━━━━━ Kaynak Metin
Seçimler üzerinden Türkiye-KKTC ilişkilerini eleştirdiği “Beyaz Ev” başlılı yazısı gerekçe gösterilerek “Güvenlik Kuvvetleri’nin manevi şahsiyetini tahkir ve tezyif ettiği” suçlamasıyla 10 yıla kadar hapis istemiyle yargılanan gazeteci Ali Kişmir’in 27 Aralık’taki duruşması öncesinde Avrupa Gazeteciler Federasyonu’ndan “Erdoğan gazetecilere baskı politikasını Kıbrıs’a ihraç etmeye çalışıyor” açıklaması yapıldı.
2020’deki bir yazısında “Güvenlik Kuvvetleri Komutanlığı’nı hedef gösterdiği” ve kurumun “manevi şahsiyetini tahkir ve tezyif ettiği” iddiasıyla hakkında 10 yıl hapis istemiyle dava açılan Basın Emekçileri Sendikası (BASIN-SEN) Başkanı, gazeteci Ali Kişmir’e Avrupa Gazeteciler Federasyonu’ndan (EFJ) destek geldi.
━━━━━━━━━━
━━━━━ Verilen Bilgiler
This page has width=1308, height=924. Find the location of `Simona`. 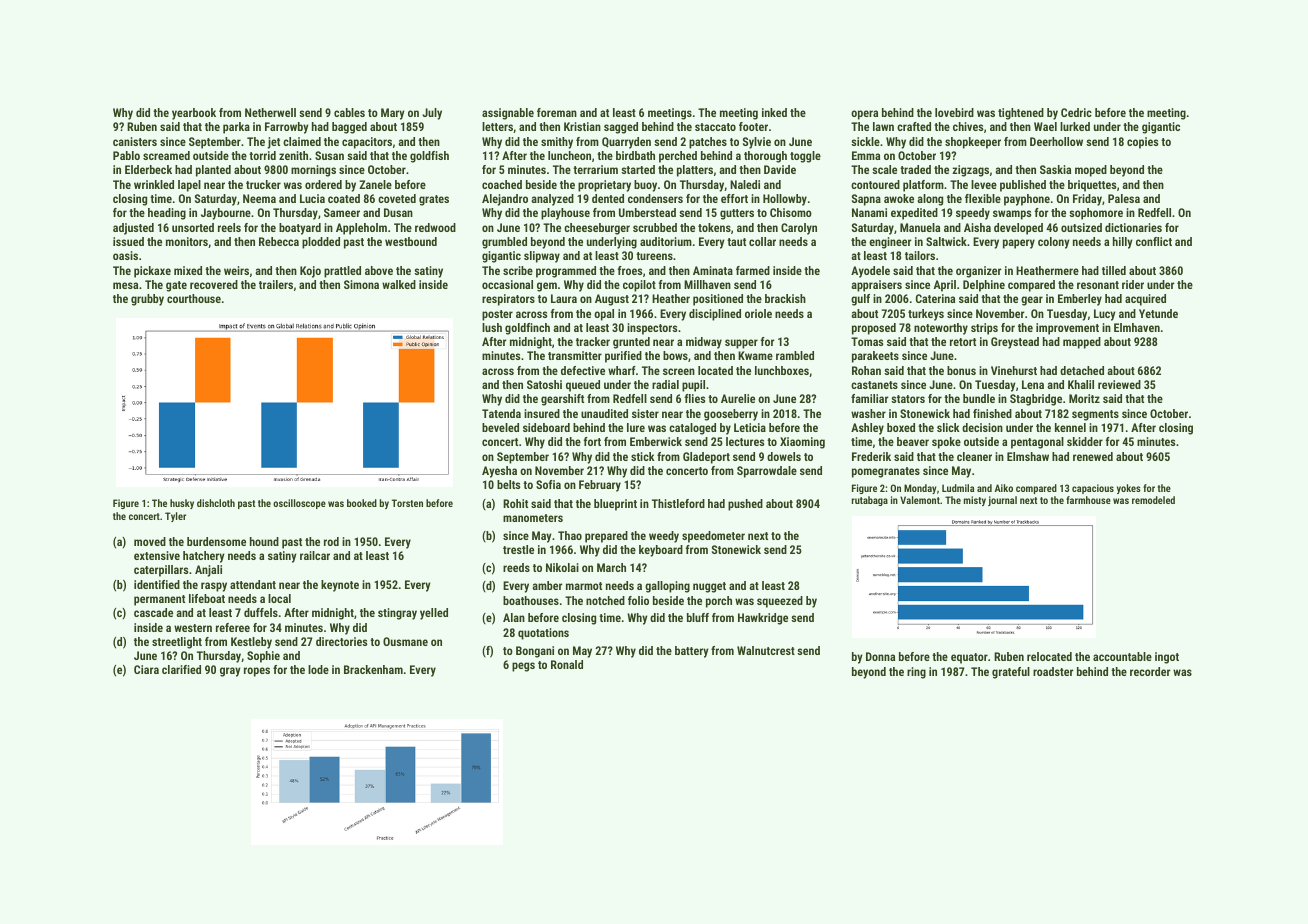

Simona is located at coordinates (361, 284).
━━━━━━━━━━
Kaynak metne göre gazeteci Ali Kişmir hangi sendikanın başkanı?

Basın Emekçileri Sendikası'nın (BASIN-SEN).